The effect isn’t much (unless you live on Venus: see Hell on earth), but it does keep the Earth from cooling below freezing everywhere every night. If night lasted a very long time, these gases would lose all their heat to space and stop heating the Earth, but nights are usually short on Earth.
Water, water everywhere: Water and other things life needs are only found on Earth.
One of the reasons astrobiologists are optimists about life out there is because the things (Earth-like) life needs are found in many places throughout the Galaxy – and probably in other galaxies. Water is made from two of the five most common elements in the Universe, so it’s not surprising it’s pretty common. Water in the form of ice is all over the outer Solar System and it makes up a big part of the moons of the gas giants. It has been found in distant clouds of interstellar gas throughout the Galaxy, and has been located in the atmosphere of at least one exoplanet (a planet that orbits any star besides the Sun).
Organic stuff has carbon in it, which is why it’s called organic. Carbon is made by old and dying stars and is also plentiful (it’s also one of the five most common elements) . Even amino acids (the building blocks of proteins) have been found in meteorites and in giant clouds of crap between the stars.
Life also needs energy, and that’s common too. Near stars, sunlight is abundant and even far from stars, life can gain energy from all sorts of chemical reactions. Strange forms of life on Earth called extremophiles can survive in conditions that would kill humans quickly, so we have insights into life living in difficult environments right here on Earth!
The things that (Earth-like) life needs: Water, organic stuff and energy are quite plentiful throughout the Galaxy. Perhaps being used by life right now on a world orbiting a star 20 light-years from us in the constellation of Libra (Gliese 581).

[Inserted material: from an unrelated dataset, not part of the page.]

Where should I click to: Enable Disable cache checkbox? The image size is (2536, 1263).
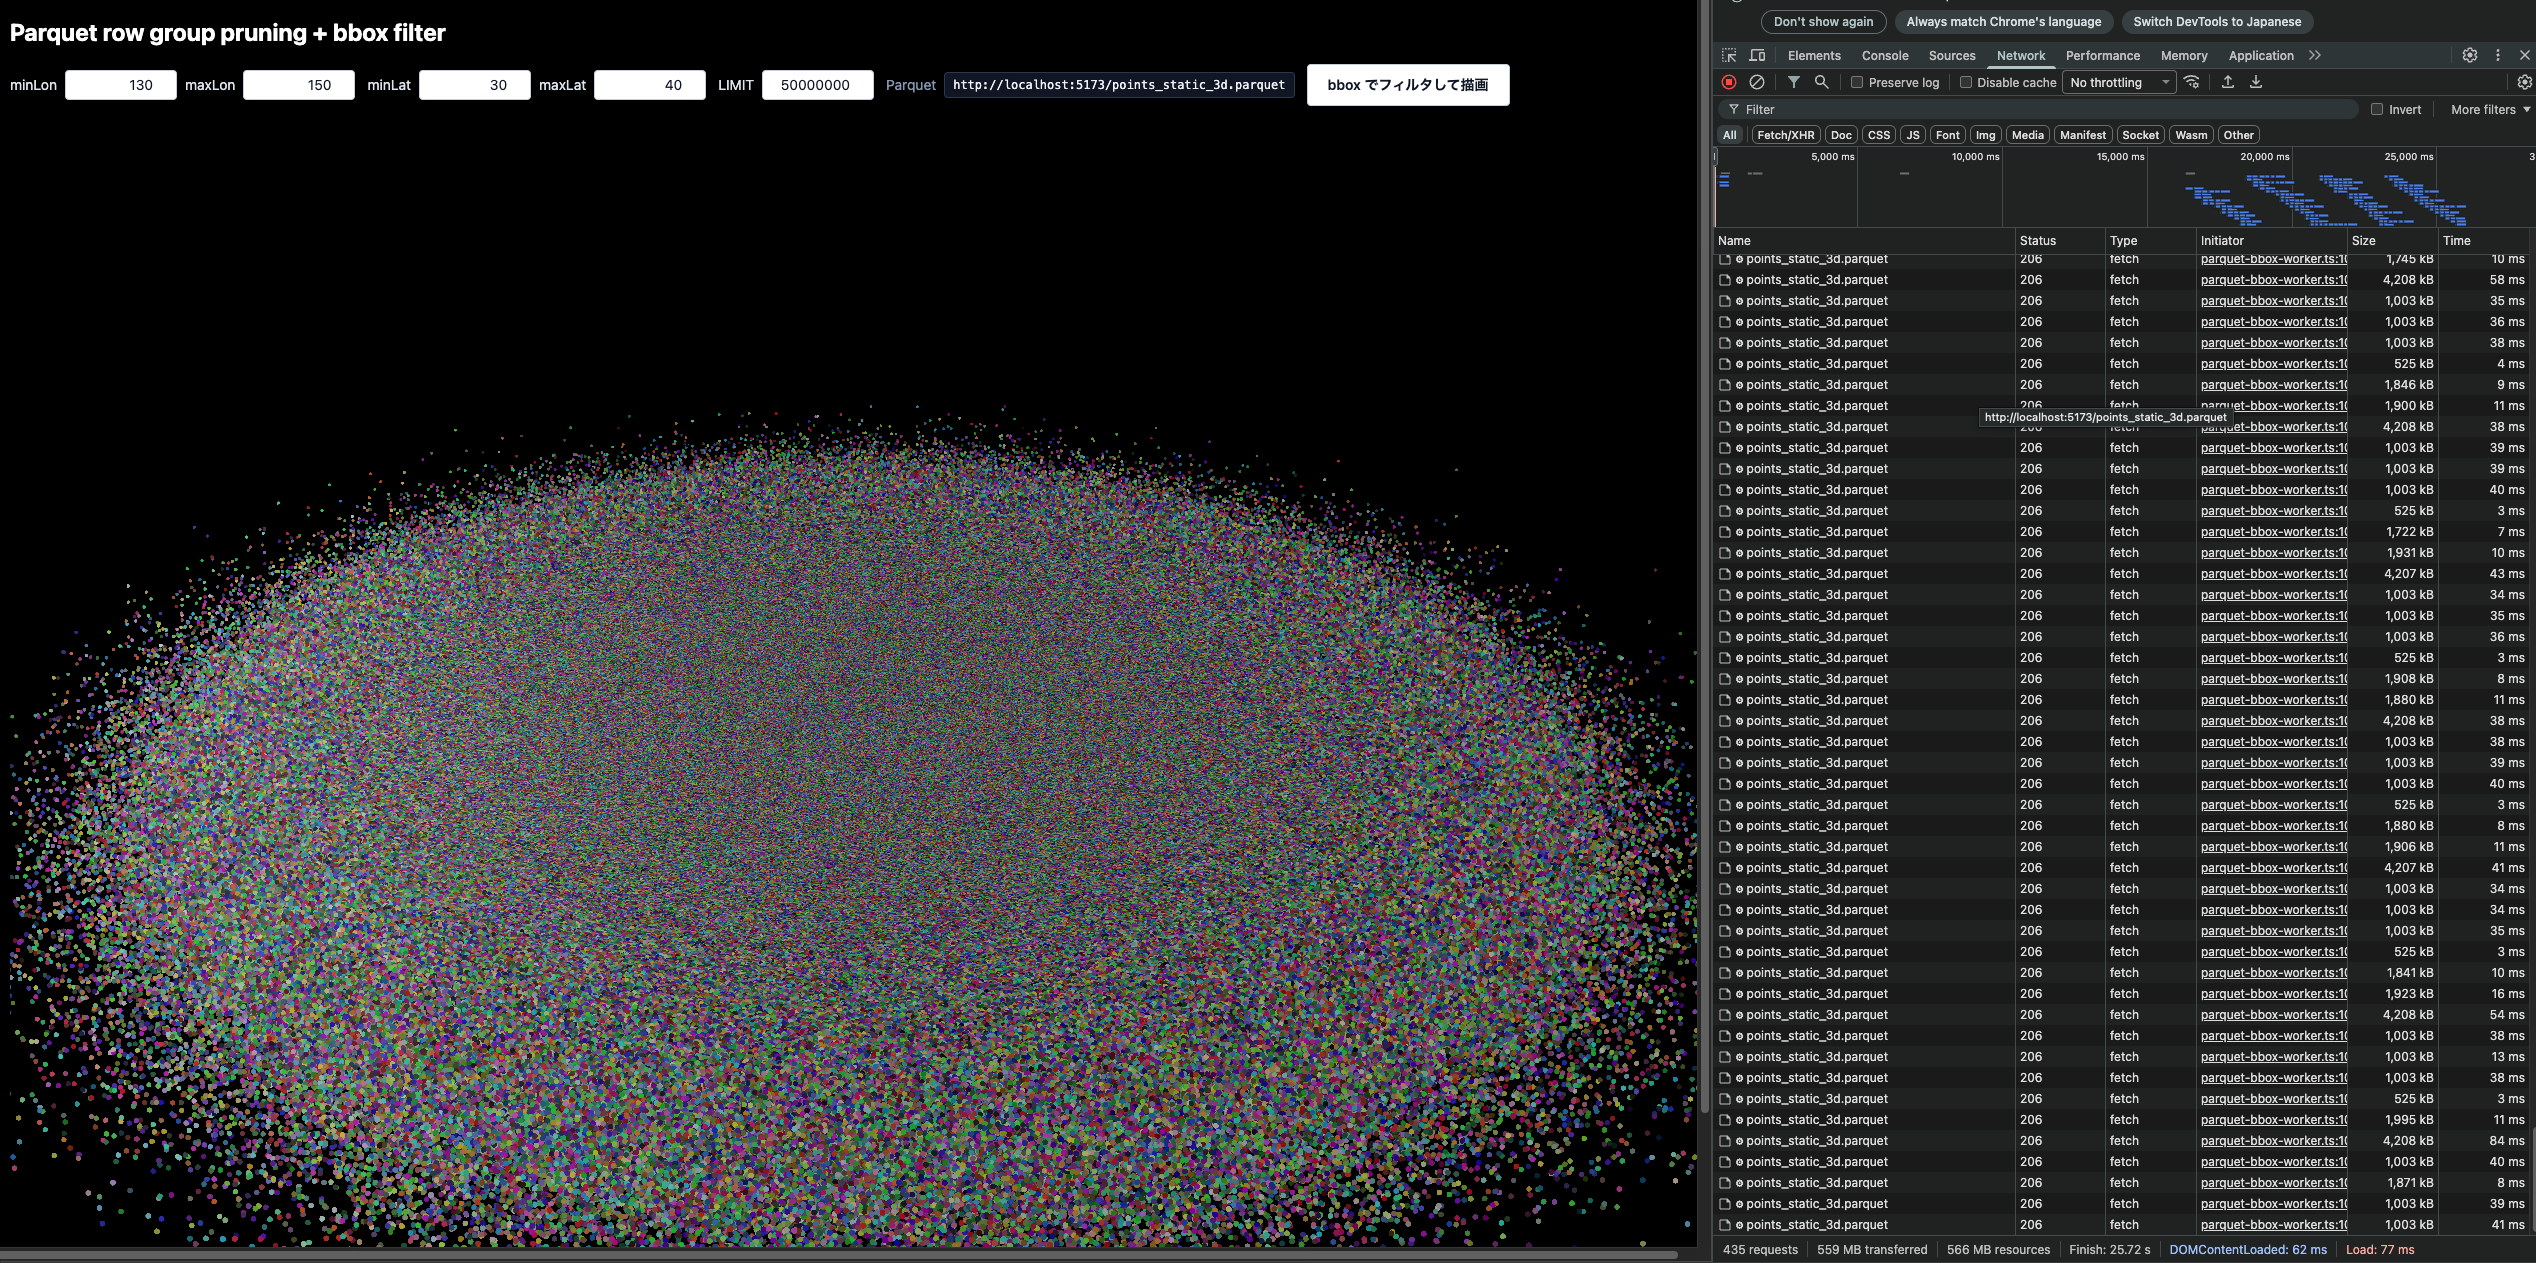click(x=1966, y=83)
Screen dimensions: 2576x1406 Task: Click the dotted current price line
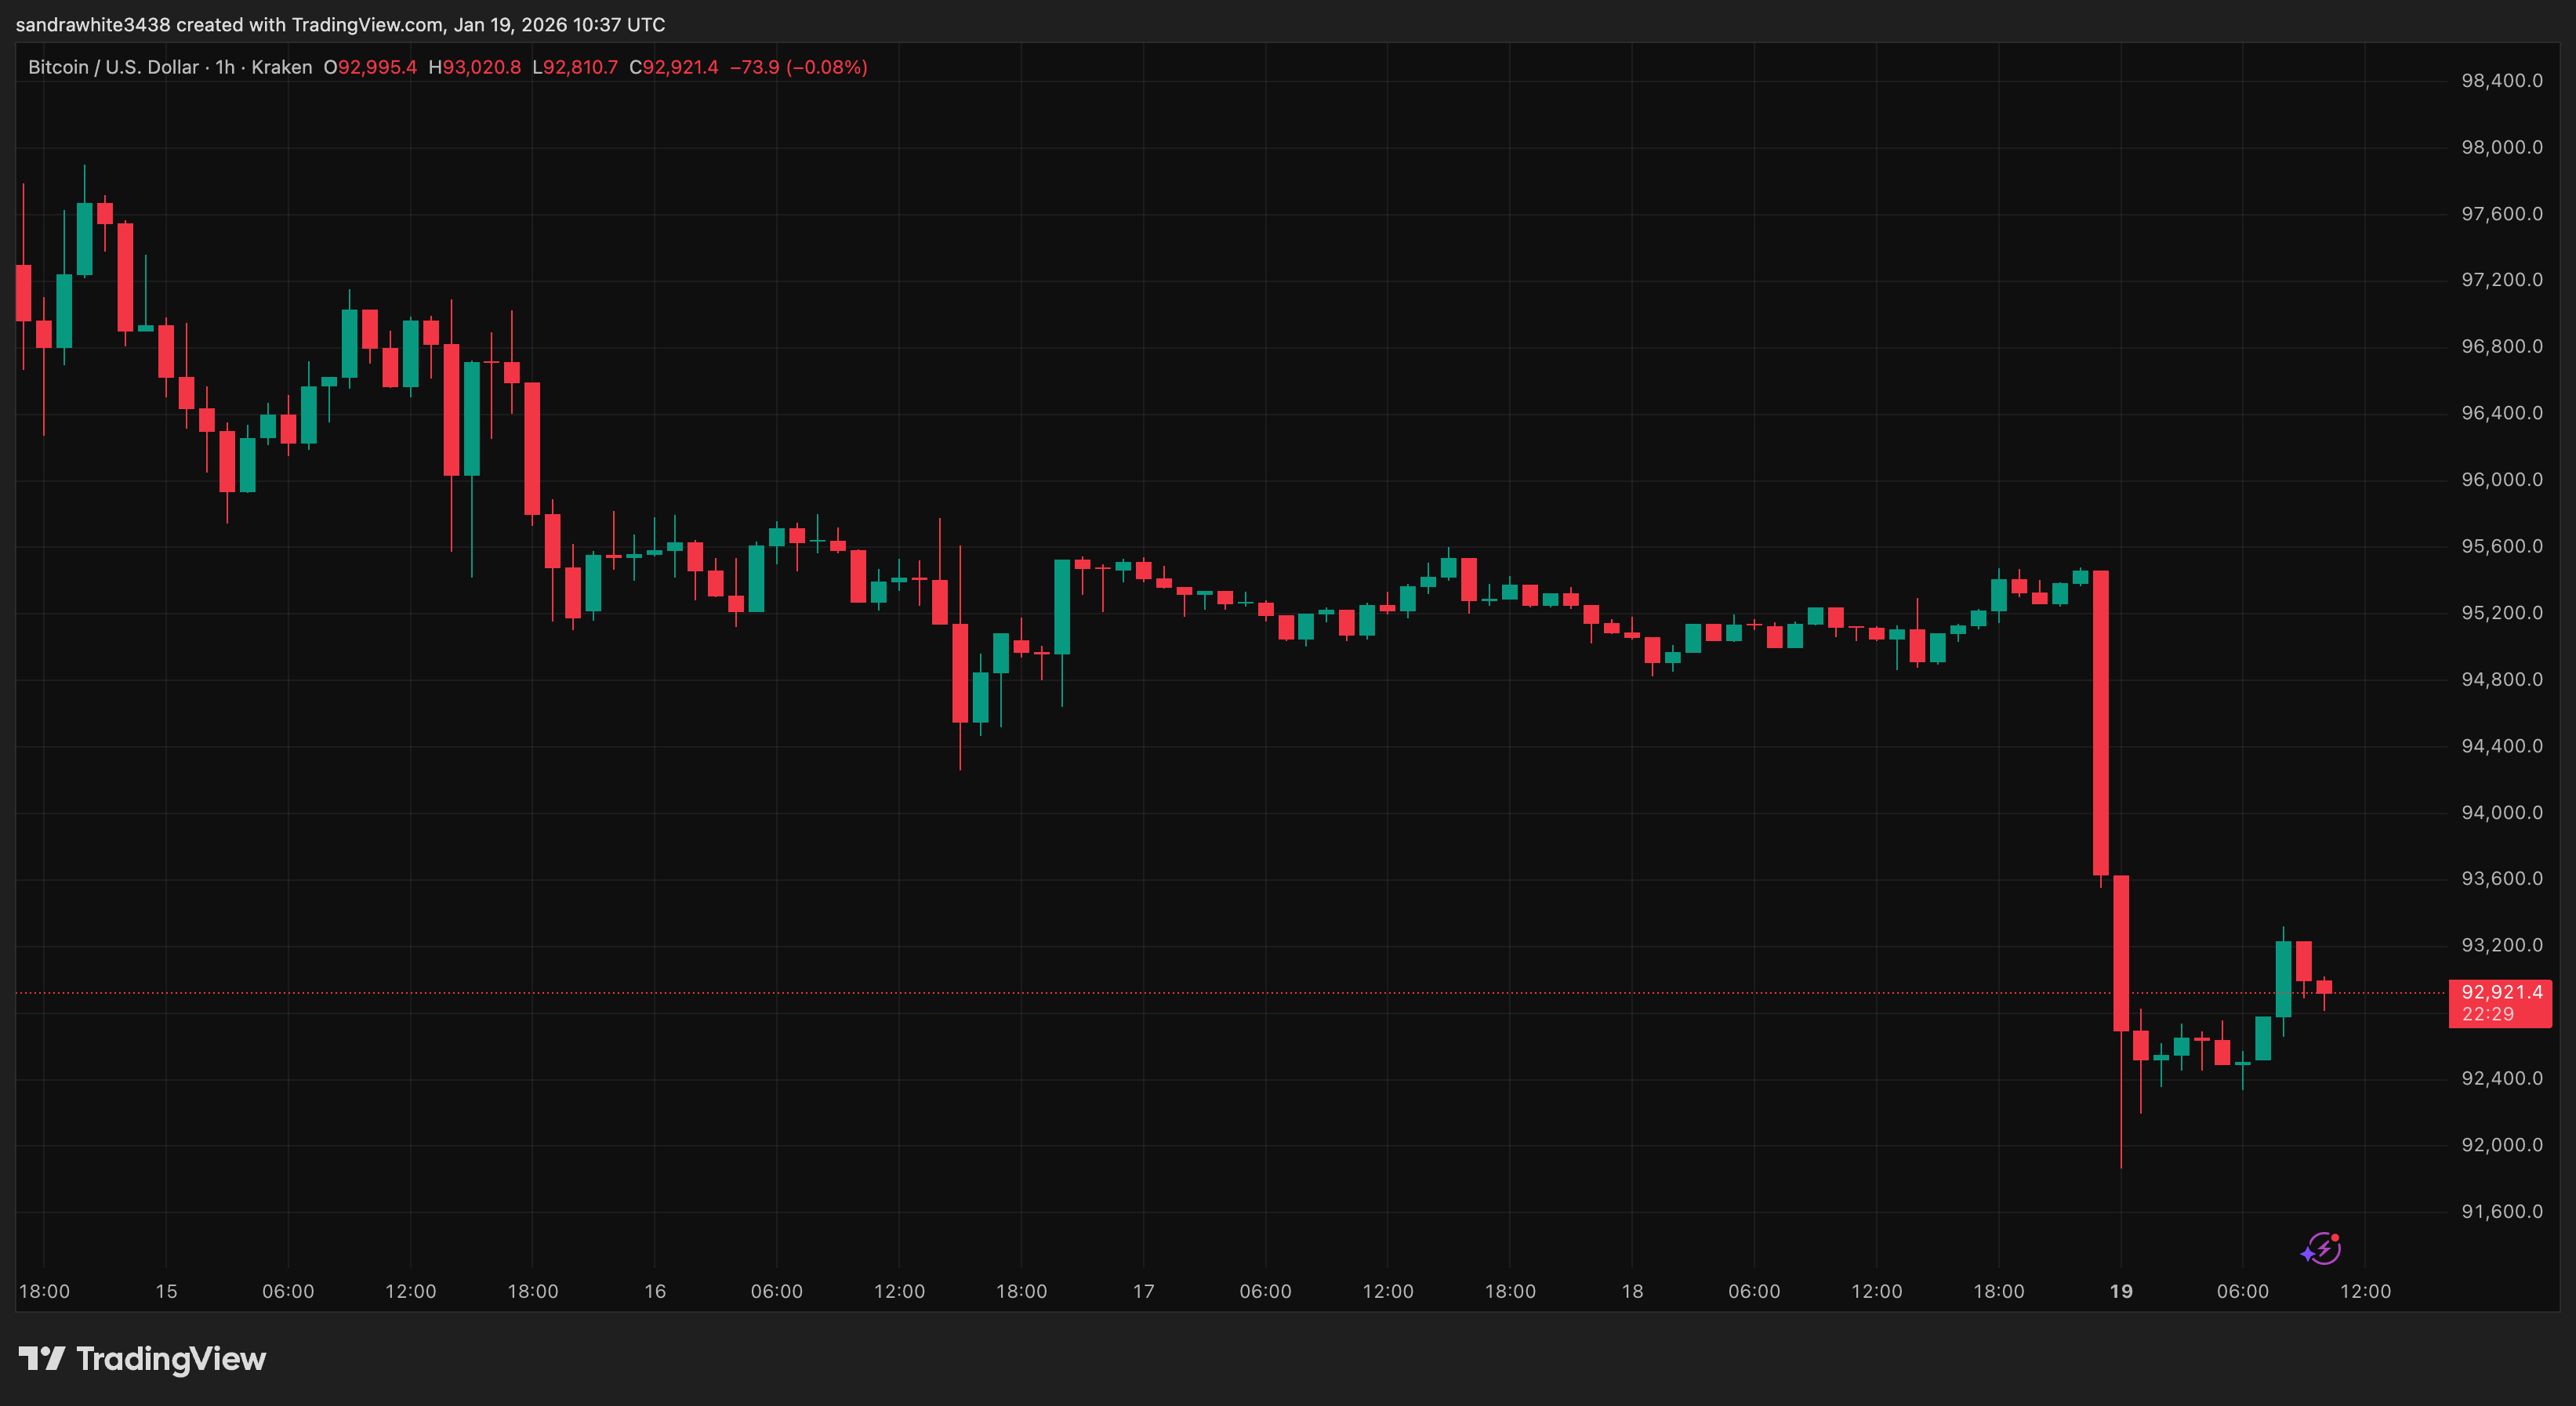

One size fits all: All stars are the same size.
Stars are as different as people except that almost everything about a star comes down to how much mass it has. More massive stars are bigger, hotter, and give off more light. They also die quicker when they run out of hydrogen in their core (see Sunpower and Eternal Stars).
Dead stars, like white dwarfs and neutron stars, are tiny compared to living stars. Black holes are a special case, because they have no size at all (more or less). Dying stars are huge compared to normal stars. Examples of dying stars that you can easily see in the sky are Betelgeuse (in Orion), Aldebaran (in Taurus) and Antares (in Scorpius).
“Normal” stars – which are called Main Sequence stars – also vary in size. While they are all bigger than dead stars and smaller than dying stars, they vary widely within that range. Generally, the hotter a main sequence star, the larger and more massive they are. The hottest main sequence stars are the biggest (like Rigel [in Orion] and Spica [in Virgo]), and the coolest main sequence stars are the smallest (such as Proxima Centauri [in Centaurus] and Barnard’s star [in Ophiuchus]).
The Sun is somewhere in the middle of the Main Sequence – middle temperature and middle size. This is deceptive, though, because only 9% of all stars are hotter (and so bigger) than the Sun. But those rare stars are enormous compared to our Sun. If we replaced the Sun with Antares (in Scorpius), Earth would be inside it!